* ACTIVITY
The entries that follow need to be retyped verbatim.
Top of EXERCISE INPUT
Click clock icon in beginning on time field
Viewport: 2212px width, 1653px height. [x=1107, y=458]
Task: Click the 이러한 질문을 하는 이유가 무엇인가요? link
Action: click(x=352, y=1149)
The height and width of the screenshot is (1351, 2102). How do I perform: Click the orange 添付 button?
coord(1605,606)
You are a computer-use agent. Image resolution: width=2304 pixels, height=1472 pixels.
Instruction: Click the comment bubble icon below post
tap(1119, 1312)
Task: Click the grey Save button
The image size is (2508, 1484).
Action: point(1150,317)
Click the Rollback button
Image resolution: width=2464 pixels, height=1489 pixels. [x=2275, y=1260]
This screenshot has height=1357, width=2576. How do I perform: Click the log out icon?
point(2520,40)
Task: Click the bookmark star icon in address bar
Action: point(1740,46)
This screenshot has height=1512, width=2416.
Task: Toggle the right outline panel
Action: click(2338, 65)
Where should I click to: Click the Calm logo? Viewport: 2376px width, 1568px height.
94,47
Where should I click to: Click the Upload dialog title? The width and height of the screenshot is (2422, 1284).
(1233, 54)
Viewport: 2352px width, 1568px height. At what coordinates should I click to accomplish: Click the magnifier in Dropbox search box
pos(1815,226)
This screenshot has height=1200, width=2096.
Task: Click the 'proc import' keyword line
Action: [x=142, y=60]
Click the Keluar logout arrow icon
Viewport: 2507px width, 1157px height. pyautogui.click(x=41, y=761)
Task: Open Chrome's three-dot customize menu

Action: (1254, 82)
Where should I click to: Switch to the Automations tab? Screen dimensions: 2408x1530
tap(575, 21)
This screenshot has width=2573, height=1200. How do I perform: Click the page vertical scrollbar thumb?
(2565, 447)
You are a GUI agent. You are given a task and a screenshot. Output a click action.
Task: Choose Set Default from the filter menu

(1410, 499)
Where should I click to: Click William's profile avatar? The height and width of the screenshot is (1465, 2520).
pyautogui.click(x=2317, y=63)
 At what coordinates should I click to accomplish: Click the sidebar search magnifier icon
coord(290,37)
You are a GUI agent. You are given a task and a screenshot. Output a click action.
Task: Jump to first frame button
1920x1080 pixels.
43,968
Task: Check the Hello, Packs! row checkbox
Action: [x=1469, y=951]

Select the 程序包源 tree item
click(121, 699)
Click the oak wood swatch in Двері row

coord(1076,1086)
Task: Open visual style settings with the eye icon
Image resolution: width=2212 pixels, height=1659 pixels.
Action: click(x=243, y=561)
Bottom of EXERCISE INPUT
* EXERCISE OUTPUT
Click clock icon in beginning on time field
Viewport: 2212px width, 1653px height. [x=1107, y=458]
Task: Click the 이러한 질문을 하는 이유가 무엇인가요? link
Action: click(x=352, y=1149)
The height and width of the screenshot is (1351, 2102). How do I perform: Click the orange 添付 button?
coord(1605,606)
You are a computer-use agent. Image resolution: width=2304 pixels, height=1472 pixels.
Instruction: Click the comment bubble icon below post
tap(1119, 1312)
Task: Click the grey Save button
The image size is (2508, 1484).
Action: point(1150,317)
Click the Rollback button
Image resolution: width=2464 pixels, height=1489 pixels. [x=2275, y=1260]
This screenshot has height=1357, width=2576. How do I perform: Click the log out icon?
point(2520,40)
Task: Click the bookmark star icon in address bar
Action: point(1740,46)
This screenshot has height=1512, width=2416.
Task: Toggle the right outline panel
Action: click(2338, 65)
Where should I click to: Click the Calm logo? Viewport: 2376px width, 1568px height.
94,47
Where should I click to: Click the Upload dialog title? The width and height of the screenshot is (2422, 1284).
(1233, 54)
Viewport: 2352px width, 1568px height. At what coordinates should I click to accomplish: Click the magnifier in Dropbox search box
pos(1815,226)
This screenshot has height=1200, width=2096.
Task: Click the 'proc import' keyword line
Action: [x=142, y=60]
Click the Keluar logout arrow icon
Viewport: 2507px width, 1157px height. pyautogui.click(x=41, y=761)
Task: Open Chrome's three-dot customize menu

Action: (1254, 82)
Where should I click to: Switch to the Automations tab? Screen dimensions: 2408x1530
tap(575, 21)
This screenshot has width=2573, height=1200. How do I perform: Click the page vertical scrollbar thumb?
(2565, 447)
You are a GUI agent. You are given a task and a screenshot. Output a click action.
Task: Choose Set Default from the filter menu

(1410, 499)
Where should I click to: Click William's profile avatar? The height and width of the screenshot is (1465, 2520).
pyautogui.click(x=2317, y=63)
 At what coordinates should I click to accomplish: Click the sidebar search magnifier icon
coord(290,37)
You are a GUI agent. You are given a task and a screenshot. Output a click action.
Task: Jump to first frame button
1920x1080 pixels.
43,968
Task: Check the Hello, Packs! row checkbox
Action: [x=1469, y=951]

Select the 程序包源 tree item
click(121, 699)
Click the oak wood swatch in Двері row

coord(1076,1086)
Task: Open visual style settings with the eye icon
Image resolution: width=2212 pixels, height=1659 pixels.
Action: click(x=243, y=561)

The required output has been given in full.